About two years ago I got into an argument with a classmate about the use of the r-word. It was around the time Finding Dory came out, and I was so excited because I had just seen the movie the night before and absolutely loved it. A few people were sitting together in the student center, talking about the movie and whether it was worth seeing or not, and then we started talking about our favorite scenes… eventually we started talking about the scenes with the seals in them. One seal in particular. I remember saying something like, “Aw, he’s so cute,” and then one of my friends said, “He’s so retarded”... I was shocked. I had no idea what to say or how to respond. So I asked, “Why… Why would you use that word of all words?” And he responded with, “Well because he is; because he’s dumb. C’mon, you can’t argue with me on that. Just look at him! He even LOOKS like a retard.” I swear I stopped breathing. The room went DEAD silent. I couldn’t think, I couldn’t feel, I couldn’t speak. ALL I could see was red. All I wanted to do was HIT him or PUSH him to show him how angry I was, how angry hearing that word made me… But I just looked at him for a few seconds, puzzled as to why he would argue that it was reasonable for him to say, and then said, “So my little sister… she’s dumb too? Because, you know, people call her that word.” I don’t remember everything said, but I do remember the anger and shock I was feeling, I remember the look of discomfort on his face when I mentioned my sister, I remember the tears running down my face because I was SO upset that someone felt that it was valid to argue with me that he could say it as long as he didn’t say it to my sister’s face, I remember that he never stopped arguing with me either. He only stopped talking when other people got involved and told him enough was enough.

I feel as though it’s so obvious as to why I get offended. I mean, it’s a rude word. It’s a word used to put someone down, and is a word used to describe my younger sister, Devin.

Devin has Down syndrome, and a medical term doctors used to refer to her as was “mentally retarded”. It WAS a medical term, but it has turned into something much more than that. It was derogatory then, and is still derogatory now. It’s never been okay to say, whether said by a professional doctor, a high school student, or anybody. I hear it in the hallway, I see it on social media, it’s everywhere.

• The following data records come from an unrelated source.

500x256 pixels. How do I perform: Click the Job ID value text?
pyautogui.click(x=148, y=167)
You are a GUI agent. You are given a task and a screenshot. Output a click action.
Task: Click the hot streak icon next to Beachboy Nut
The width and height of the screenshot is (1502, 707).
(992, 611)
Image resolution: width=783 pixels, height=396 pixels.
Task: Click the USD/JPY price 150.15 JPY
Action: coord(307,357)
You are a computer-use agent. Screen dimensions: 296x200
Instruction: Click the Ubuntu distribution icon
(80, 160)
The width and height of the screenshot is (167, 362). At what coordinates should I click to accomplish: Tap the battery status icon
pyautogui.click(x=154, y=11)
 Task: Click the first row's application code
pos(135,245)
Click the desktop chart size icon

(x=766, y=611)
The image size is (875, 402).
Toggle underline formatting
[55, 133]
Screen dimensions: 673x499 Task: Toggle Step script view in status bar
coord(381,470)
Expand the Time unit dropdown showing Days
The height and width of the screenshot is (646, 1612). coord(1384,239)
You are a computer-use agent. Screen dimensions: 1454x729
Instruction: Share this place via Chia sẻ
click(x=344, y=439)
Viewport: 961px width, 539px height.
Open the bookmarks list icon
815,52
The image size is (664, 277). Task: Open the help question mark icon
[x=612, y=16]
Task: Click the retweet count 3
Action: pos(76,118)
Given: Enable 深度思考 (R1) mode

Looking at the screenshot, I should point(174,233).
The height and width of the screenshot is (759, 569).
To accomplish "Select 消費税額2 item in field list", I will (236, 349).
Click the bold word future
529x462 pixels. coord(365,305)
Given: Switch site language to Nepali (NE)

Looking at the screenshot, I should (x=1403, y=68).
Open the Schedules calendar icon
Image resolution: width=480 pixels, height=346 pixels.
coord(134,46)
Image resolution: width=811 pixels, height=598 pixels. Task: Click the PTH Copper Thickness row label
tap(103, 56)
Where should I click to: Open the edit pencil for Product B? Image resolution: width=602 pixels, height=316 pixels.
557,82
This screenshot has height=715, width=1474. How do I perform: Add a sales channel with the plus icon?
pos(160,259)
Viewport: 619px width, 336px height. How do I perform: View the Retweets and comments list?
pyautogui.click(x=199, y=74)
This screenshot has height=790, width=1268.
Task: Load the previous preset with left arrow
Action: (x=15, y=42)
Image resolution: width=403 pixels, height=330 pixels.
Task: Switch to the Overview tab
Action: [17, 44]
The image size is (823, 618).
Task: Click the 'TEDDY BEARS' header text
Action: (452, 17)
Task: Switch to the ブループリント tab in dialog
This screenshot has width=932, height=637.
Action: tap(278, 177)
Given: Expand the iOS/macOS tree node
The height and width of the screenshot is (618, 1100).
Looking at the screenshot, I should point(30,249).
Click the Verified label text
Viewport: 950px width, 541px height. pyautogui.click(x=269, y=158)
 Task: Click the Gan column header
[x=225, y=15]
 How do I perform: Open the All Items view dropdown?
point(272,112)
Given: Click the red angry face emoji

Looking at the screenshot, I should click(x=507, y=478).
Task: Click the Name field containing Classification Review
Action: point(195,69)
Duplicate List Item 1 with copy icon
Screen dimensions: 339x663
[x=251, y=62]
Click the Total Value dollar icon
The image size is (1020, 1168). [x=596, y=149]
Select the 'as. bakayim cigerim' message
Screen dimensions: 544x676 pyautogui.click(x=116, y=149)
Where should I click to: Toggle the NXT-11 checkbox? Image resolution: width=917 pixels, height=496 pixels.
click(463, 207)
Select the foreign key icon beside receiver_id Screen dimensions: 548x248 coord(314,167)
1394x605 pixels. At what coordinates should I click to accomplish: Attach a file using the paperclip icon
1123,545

And when you say “You’re retarded”, I hear “You’re like Maddie’s sister”.

And I realize I sound preachy and like I’m trying you tell you what you can and can’t do, and I just don’t have that power. I don’t have the right to tell you what you can and can’t do, can and can’t say… You’re allowed to say it. You’re allowed to be degrading and hurtful… And while I don’t have the right to tell you you’re NOT allowed to say the r-word, I DO have the right to encourage you to change your mind and to persuade you to not. I’m allowed to make you recognize that you have the option to not use that word. Because you do. You have the power. You have the power to not only remove it from your vocabulary, but also the power to encourage others to remove it from their vocabulary as well.

There is no positive spin to using the r-word. There is never a time or place where it is acceptable of calling someone the r-word, calling anyone and anything the r-word. It‘s outdated and offensive. Why does it need to even be in our vocabulary? Who is it benefitting? Who NEEDS to be able to say it? The r-word is exclusive. It ignores individuality. It equates people with intellectual disabilities with being dumb or stupid. It spreads hurt. It fosters loneliness. It is incorrect. It is offensive. Make respect the new r-word. Get rid of the old r-word. Stop saying it yourself, speak up when you hear someone else say it, whether it be a friend or someone who’s a complete stranger. Be a part of the movement for advocacy.